Aneuploidy has been detected in every mammal that has been studied. However, when studying fish and amphibians – which do not carry their offspring – this problem has not been identified. “In over 2000 fish embryos, not one was found with chromosomal errors from mum,” Hurst describes. Chromosomal gain or loss is therefore a “downside” of feeding offspring in the womb, Hurst suggests.

Hurst believes that the human species – as mammals – could be vulnerable to the effect of “selfish” mutations. In mammals such as mice, which typically birth several pups in one litter, the death of an embryo offers resources to the survivors within the same litter. In humans, where a mother most commonly carries one baby at a time, the early death of an embryo with aneuploidy provides the opportunity for a mother to reproduce again, hopefully with a healthy pregnancy as the outcome.

“What is remarkable, is that if the death of the embryo benefits the other offspring of that mother – as the “selfish” chromosome will often be in the brothers and sisters that get the extra food – the mutation is better off, because it kills embryos,” – Hurst.

Hurst’s research also identified that a protein, known as Bub1, could be implicated in aneuploidy. “The levels of Bub1 go down as mothers get older and as the rate of embryonic chromosomal problems goes up.

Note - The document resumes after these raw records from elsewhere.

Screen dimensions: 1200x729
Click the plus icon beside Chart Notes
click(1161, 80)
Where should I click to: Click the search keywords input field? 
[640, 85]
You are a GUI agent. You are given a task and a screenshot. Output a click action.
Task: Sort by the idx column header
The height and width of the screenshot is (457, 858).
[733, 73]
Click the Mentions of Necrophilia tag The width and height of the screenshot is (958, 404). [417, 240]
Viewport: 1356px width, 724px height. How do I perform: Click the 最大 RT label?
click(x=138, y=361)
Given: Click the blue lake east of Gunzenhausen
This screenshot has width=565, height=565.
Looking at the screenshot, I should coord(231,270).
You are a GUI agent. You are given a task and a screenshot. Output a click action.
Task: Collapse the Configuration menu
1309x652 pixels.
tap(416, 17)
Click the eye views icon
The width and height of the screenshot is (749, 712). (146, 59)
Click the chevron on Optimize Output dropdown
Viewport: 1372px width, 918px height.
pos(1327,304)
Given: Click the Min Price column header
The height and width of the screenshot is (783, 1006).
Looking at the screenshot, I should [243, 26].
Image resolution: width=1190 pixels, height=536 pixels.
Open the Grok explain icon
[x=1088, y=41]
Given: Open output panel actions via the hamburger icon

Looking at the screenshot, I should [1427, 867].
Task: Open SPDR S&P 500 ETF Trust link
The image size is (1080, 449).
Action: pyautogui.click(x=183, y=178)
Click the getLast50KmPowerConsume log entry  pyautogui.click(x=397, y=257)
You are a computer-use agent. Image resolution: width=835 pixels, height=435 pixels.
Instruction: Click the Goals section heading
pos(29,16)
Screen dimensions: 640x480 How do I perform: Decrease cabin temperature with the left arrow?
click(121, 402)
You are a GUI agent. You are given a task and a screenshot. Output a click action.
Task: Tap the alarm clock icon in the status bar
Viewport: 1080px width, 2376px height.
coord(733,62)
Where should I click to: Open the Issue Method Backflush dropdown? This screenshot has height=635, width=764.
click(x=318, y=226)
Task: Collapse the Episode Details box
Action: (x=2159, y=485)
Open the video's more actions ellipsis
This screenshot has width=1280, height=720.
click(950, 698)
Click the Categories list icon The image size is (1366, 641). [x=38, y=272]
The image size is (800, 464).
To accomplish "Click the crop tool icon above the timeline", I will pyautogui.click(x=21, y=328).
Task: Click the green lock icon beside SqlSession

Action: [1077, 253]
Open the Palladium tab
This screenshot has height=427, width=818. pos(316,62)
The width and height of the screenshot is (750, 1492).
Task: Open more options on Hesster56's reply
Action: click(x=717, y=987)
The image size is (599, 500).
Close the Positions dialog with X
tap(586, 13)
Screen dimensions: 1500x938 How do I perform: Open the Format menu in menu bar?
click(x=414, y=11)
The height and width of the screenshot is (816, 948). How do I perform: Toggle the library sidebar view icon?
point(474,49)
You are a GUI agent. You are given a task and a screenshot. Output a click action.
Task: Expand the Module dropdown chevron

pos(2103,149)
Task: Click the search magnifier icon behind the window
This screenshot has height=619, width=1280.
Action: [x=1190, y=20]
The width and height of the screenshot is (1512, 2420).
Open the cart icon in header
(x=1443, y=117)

Identifying these suppressor proteins and increasing their level in older mothers could restore fertility,” he says.

“I would hope too that these insights will be one step to helping those women who experience difficulties getting pregnant, or suffer recurrent miscarriage,” Hurst concludes.

Reference: Hurst LD. Selfish centromeres and the wastefulness of human reproduction. PLOS Bio. 2022;20(7):e3001671. doi: 10.1371/journal.pbio.3001671.

This article is a rework of a press release issued by the University of Bath. Material has been edited for length and content.